Markus Pichl Am: 04.05.2017 14:45:26 Gelesen: 3972# 1 @  
Hallo,

dem Sachbearbeiter, des nachstehend verlinkten Auktionsloses, ist ein Beschreibungsfehler unterlaufen.

https://www.philasearch.com/de/i_9225_108598/350_Saar/9225-A156-3783.html

Soll heißen, die im Attest niedergeschriebene Qualitätsangabe: "Leichte Eckzahnrundung oben links, sonst einwandfrei." wurde ausversehen nicht korrekt zitiert und es heißt stattdessen in der Losbeschreibung: "Die Qualität ist einwandfrei.". Nach meiner Meinung ein typischer Copy-&-Past-Fehler, wenn ein Sachbearbeiter mehrere Lose aus gleicher Prüfsendung hintereinander erfasst und zwischengespeicherte Textteile für das nächste Los wiederverwendet.
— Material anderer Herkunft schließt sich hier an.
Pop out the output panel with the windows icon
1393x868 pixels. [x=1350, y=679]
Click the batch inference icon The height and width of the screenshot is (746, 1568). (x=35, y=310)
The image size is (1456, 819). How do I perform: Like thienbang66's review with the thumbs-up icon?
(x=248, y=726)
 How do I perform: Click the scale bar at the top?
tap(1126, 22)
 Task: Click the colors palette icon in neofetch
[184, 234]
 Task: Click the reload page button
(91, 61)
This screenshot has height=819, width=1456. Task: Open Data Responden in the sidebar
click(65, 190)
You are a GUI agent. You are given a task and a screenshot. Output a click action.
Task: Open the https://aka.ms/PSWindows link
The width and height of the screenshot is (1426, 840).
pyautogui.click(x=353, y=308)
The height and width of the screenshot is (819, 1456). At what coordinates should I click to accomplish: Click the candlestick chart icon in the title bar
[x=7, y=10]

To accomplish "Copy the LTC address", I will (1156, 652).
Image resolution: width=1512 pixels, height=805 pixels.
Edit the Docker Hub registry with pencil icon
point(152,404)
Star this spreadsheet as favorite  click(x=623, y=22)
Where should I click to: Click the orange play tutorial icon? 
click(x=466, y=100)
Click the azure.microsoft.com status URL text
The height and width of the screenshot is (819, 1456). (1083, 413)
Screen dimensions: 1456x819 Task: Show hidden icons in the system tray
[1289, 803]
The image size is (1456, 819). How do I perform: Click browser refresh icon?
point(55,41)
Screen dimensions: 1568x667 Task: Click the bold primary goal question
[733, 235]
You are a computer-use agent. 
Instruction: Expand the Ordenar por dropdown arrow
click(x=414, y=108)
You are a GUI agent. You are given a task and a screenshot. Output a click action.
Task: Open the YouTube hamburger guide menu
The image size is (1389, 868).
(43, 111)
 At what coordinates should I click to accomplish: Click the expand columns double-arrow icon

Dieser Beschreibungsfehler ist dennoch rettbar, durch entsprechende Ansage des Versteigerers bei Aufruf des Auktionsloses im Auktionssaal (schriftliche Bieter kann das Auktionshaus ebenso benachrichtigen) oder ganz einfach durch das Zurückziehen selbigen und korrigierter Neuaufnahme in der nächsten Auktion.

Jetzt ist mir aber, bei Ansicht des Auktionsloses, zusätzlich aufgefallen, dass die Beschreibung des attestierten Aufdruckplattenfehlers im Attest, nicht wirklich einen Sinn ergibt - auch wenn sie so im Michel-Katalog vorgegeben ist.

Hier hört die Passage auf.